Dataset items

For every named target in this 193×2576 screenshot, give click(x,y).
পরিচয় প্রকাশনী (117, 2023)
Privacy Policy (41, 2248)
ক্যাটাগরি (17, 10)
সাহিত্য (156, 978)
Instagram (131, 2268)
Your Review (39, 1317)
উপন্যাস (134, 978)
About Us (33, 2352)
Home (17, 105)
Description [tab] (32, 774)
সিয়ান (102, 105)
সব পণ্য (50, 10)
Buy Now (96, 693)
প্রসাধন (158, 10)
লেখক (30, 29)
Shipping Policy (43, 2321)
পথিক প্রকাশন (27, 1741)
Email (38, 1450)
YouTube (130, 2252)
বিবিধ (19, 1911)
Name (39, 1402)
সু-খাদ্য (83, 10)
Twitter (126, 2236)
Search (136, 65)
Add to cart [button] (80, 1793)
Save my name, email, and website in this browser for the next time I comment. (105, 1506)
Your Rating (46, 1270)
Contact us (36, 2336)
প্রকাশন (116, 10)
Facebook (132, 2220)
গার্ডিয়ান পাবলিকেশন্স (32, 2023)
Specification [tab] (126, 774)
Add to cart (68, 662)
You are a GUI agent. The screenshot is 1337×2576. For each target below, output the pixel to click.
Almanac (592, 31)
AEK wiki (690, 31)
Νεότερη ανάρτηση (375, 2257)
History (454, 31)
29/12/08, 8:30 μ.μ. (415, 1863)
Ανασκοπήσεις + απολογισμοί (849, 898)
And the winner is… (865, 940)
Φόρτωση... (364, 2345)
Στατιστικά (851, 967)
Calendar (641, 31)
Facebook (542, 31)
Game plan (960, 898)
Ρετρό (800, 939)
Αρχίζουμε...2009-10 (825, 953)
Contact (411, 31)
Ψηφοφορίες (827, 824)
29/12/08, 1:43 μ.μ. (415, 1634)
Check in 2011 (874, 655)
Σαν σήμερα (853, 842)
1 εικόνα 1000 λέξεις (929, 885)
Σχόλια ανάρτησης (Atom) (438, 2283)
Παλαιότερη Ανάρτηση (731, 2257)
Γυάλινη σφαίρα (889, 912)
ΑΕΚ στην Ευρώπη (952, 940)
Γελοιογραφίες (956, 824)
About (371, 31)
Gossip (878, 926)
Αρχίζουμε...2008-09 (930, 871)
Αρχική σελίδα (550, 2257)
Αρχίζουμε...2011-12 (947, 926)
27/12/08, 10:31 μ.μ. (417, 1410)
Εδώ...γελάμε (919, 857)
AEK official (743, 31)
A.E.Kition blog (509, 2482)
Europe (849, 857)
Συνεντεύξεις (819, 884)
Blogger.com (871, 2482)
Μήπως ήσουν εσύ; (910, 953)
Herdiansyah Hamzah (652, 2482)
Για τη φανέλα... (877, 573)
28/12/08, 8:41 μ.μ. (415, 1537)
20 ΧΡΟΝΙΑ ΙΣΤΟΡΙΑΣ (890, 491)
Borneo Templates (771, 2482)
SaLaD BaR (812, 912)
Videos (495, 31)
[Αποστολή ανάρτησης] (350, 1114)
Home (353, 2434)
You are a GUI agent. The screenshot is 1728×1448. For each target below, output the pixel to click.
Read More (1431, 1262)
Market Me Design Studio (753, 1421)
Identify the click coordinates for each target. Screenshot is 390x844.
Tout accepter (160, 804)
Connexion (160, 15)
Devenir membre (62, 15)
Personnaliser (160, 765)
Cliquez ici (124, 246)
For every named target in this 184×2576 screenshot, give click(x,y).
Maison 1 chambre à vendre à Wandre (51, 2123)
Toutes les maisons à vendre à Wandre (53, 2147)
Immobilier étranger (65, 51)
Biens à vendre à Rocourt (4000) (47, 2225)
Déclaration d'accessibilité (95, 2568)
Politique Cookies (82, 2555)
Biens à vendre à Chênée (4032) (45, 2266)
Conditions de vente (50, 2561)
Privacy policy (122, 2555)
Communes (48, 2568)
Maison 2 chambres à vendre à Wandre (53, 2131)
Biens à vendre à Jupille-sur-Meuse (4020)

Description of the task:
Output the data in full, precisely as it appears above.

Response to the task:
For every named target in this 193×2576 screenshot, give click(x,y).
পরিচয় প্রকাশনী (117, 2023)
Privacy Policy (41, 2248)
ক্যাটাগরি (17, 10)
সাহিত্য (156, 978)
Instagram (131, 2268)
Your Review (39, 1317)
উপন্যাস (134, 978)
About Us (33, 2352)
Home (17, 105)
Description [tab] (32, 774)
সিয়ান (102, 105)
সব পণ্য (50, 10)
Buy Now (96, 693)
প্রসাধন (158, 10)
লেখক (30, 29)
Shipping Policy (43, 2321)
পথিক প্রকাশন (27, 1741)
Email (38, 1450)
YouTube (130, 2252)
বিবিধ (19, 1911)
Name (39, 1402)
সু-খাদ্য (83, 10)
Twitter (126, 2236)
Search (136, 65)
Add to cart [button] (80, 1793)
Save my name, email, and website in this browser for the next time I comment. (105, 1506)
Your Rating (46, 1270)
Contact us (36, 2336)
প্রকাশন (116, 10)
Facebook (132, 2220)
গার্ডিয়ান পাবলিকেশন্স (32, 2023)
Specification [tab] (126, 774)
Add to cart (68, 662)
You are a GUI agent. The screenshot is 1337×2576. For each target below, output the pixel to click.
Almanac (592, 31)
AEK wiki (690, 31)
Νεότερη ανάρτηση (375, 2257)
History (454, 31)
29/12/08, 8:30 μ.μ. (415, 1863)
Ανασκοπήσεις + απολογισμοί (849, 898)
And the winner is… (865, 940)
Φόρτωση... (364, 2345)
Στατιστικά (851, 967)
Calendar (641, 31)
Facebook (542, 31)
Game plan (960, 898)
Ρετρό (800, 939)
Αρχίζουμε...2009-10 (825, 953)
Contact (411, 31)
Ψηφοφορίες (827, 824)
29/12/08, 1:43 μ.μ. (415, 1634)
Check in 2011 (874, 655)
Σαν σήμερα (853, 842)
1 εικόνα 1000 λέξεις (929, 885)
Σχόλια ανάρτησης (Atom) (438, 2283)
Παλαιότερη Ανάρτηση (731, 2257)
Γυάλινη σφαίρα (889, 912)
ΑΕΚ στην Ευρώπη (952, 940)
Γελοιογραφίες (956, 824)
About (371, 31)
Gossip (878, 926)
Αρχίζουμε...2008-09 (930, 871)
Αρχική σελίδα (550, 2257)
Αρχίζουμε...2011-12 (947, 926)
27/12/08, 10:31 μ.μ. (417, 1410)
Εδώ...γελάμε (919, 857)
AEK official (743, 31)
A.E.Kition blog (509, 2482)
Europe (849, 857)
Συνεντεύξεις (819, 884)
Blogger.com (871, 2482)
Μήπως ήσουν εσύ; (910, 953)
Herdiansyah Hamzah (652, 2482)
Για τη φανέλα... (877, 573)
28/12/08, 8:41 μ.μ. (415, 1537)
20 ΧΡΟΝΙΑ ΙΣΤΟΡΙΑΣ (890, 491)
Borneo Templates (771, 2482)
SaLaD BaR (812, 912)
Videos (495, 31)
[Αποστολή ανάρτησης] (350, 1114)
Home (353, 2434)
You are a GUI agent. The screenshot is 1728×1448. For each target below, output the pixel to click.
Read More (1431, 1262)
Market Me Design Studio (753, 1421)
Identify the click coordinates for each target. Screenshot is 390x844.
Tout accepter (160, 804)
Connexion (160, 15)
Devenir membre (62, 15)
Personnaliser (160, 765)
Cliquez ici (124, 246)
For every named target in this 184×2576 screenshot, give click(x,y).
Maison 1 chambre à vendre à Wandre (51, 2123)
Toutes les maisons à vendre à Wandre (53, 2147)
Immobilier étranger (65, 51)
Biens à vendre à Rocourt (4000) (47, 2225)
Déclaration d'accessibilité (95, 2568)
Politique Cookies (82, 2555)
Biens à vendre à Chênée (4032) (45, 2266)
Conditions de vente (50, 2561)
Privacy policy (122, 2555)
Communes (48, 2568)
Maison 2 chambres à vendre à Wandre (53, 2131)
Biens à vendre à Jupille-sur-Meuse (4020)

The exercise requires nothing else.